The problem was that the whole time he kept making plans with MY time.  “We could definitely do a cruise together”.  A cruise?  I don’t even know how I felt about dinner and this guy is planning a trip.

“If/when you meet my mom she…”  Whoa..what?  I’m sure she is nice and all but it’s the first date!

“Oh you are free the weekend of the 22nd?  We should hang out then”  Reserving me two weeks in advance is kind of weird. 

Also, the fact that he mentioned how his dad pointed out that if he would get married and have kids his taxes would be lower was kind of a white flag.

Am I over reacting to all of this or would this freak out anyone?

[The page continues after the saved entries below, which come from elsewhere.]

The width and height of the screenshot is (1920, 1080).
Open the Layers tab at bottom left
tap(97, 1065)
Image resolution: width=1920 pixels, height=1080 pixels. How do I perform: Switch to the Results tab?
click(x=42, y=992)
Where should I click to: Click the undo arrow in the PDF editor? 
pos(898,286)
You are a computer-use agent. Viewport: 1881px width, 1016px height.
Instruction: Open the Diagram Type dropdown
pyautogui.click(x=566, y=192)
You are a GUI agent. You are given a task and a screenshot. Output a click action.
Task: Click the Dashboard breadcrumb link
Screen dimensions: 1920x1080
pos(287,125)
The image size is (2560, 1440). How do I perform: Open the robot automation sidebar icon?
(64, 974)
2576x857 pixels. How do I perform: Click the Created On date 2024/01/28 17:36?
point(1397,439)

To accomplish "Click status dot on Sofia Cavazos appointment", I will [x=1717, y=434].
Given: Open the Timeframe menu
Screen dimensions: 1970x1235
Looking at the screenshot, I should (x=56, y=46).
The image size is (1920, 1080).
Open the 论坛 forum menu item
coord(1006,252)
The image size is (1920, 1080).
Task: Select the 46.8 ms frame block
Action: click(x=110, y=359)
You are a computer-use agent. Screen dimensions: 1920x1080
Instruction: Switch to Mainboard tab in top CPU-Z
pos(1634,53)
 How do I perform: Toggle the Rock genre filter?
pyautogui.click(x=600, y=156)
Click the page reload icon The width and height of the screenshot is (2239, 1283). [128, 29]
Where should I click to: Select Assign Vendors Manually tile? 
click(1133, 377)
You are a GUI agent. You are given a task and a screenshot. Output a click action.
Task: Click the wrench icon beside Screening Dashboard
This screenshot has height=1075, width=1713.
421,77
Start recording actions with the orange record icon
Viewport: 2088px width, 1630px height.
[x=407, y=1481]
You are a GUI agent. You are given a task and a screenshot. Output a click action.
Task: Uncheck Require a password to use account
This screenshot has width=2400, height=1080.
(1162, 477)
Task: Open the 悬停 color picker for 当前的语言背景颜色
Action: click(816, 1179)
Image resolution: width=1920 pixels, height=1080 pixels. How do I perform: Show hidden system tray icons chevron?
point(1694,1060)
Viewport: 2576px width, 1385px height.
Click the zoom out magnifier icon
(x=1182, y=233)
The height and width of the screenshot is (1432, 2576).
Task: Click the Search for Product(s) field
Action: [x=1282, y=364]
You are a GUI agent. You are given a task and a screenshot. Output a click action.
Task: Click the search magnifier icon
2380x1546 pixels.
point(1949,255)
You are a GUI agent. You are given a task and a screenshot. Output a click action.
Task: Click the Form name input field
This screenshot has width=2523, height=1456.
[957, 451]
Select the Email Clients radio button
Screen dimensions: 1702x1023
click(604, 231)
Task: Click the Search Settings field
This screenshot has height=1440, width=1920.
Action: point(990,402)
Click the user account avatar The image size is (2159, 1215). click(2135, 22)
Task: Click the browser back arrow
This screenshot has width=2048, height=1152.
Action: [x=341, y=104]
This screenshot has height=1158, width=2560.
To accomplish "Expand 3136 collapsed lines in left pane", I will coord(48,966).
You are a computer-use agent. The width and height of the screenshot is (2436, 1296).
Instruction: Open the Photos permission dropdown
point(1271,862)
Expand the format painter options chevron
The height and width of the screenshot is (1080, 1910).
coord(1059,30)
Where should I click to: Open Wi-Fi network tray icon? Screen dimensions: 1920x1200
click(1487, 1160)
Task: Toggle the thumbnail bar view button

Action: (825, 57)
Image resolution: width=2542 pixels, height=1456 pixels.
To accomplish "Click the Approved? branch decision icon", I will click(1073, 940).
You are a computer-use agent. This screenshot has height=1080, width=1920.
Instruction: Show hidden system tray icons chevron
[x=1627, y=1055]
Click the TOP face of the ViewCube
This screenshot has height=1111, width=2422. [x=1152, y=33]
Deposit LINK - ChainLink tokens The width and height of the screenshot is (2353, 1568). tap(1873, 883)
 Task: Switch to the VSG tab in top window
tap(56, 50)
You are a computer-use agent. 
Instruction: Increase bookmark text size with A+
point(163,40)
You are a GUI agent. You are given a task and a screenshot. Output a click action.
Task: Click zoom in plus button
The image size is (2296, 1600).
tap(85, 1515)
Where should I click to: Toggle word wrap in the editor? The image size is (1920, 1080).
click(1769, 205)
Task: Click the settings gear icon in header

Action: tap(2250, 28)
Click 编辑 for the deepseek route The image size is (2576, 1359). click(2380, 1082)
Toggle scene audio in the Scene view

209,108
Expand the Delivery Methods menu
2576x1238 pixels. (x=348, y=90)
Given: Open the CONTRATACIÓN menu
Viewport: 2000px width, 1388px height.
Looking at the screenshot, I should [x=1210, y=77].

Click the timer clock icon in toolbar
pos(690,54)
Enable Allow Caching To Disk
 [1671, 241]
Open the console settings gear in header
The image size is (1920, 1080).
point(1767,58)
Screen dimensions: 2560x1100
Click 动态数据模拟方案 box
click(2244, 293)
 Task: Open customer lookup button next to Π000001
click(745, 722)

Let’s say none of that had happened, there still weren’t any butterflies.  There was no spark, not overwhelming desire to get a kiss goodnight.  The only desire I had was to hurry up and get home.

Anyway, I think my time with Mr. Plenty of Fish number one is done.  I just don’t have the patience for someone who over joyed to hang out with me when they DON’T KNOW ME!

I finished my post about my Comic Con adventure this past weekend.  I’m just waiting to get my camera back to post all the pictures of the insane event. Also, this weekend is a very exciting one.  Not only do I get to visit Angie, BUT I also have a groupie adventure on Sunday.  Stay tuned….

As for all the dream interpretations, thank you very much guys!  They were all very helpful and extremely insightful.  I think once my vacation happens the odd/work related dreams will stop.

My Other Half Isn’t…In My Dream

28 Sep

Borrowed from "Designing Millie"

There has to be someone out there that is good at interpreting dreams so, if you are or even if you just want to take a crack it, your help is definitely needed.

Last night, I had this weird dream.  In it I was getting ready for my wedding at my mother’s apartment; completely excited to be in my dress.  The dress was white, strap less, and had a diamond design in the center of it.

Anyway, I went downstairs to the street to see my friend Angie, who is the maid of honor, waiting for the bus in her sweats.  I start yelling about her being late and she starts yelling at me about getting married without my eyebrows done.

She pulls me into some restaurant and as she’s plucking my eyebrows I look into the mirror to see the dress gone and my hair in a ponytail.  I’m just back in my regular, old, ratty house clothes.

WHAT DOES THAT MEAN??!!!

I immediately asked Angie and was told that, “You want to get married without doing the work to find a guy.  Hence, why he didn’t appear in your dream at all.”

Then I asked Noreen and she said, “You wanted to be married yesterday.”

Anyone care to take a guess at what this meant?  Before you ask, no, I had no idea who my groom was supposed to be.  To make myself feel a bit more comfortable, let’s just say it was Tommy Lee.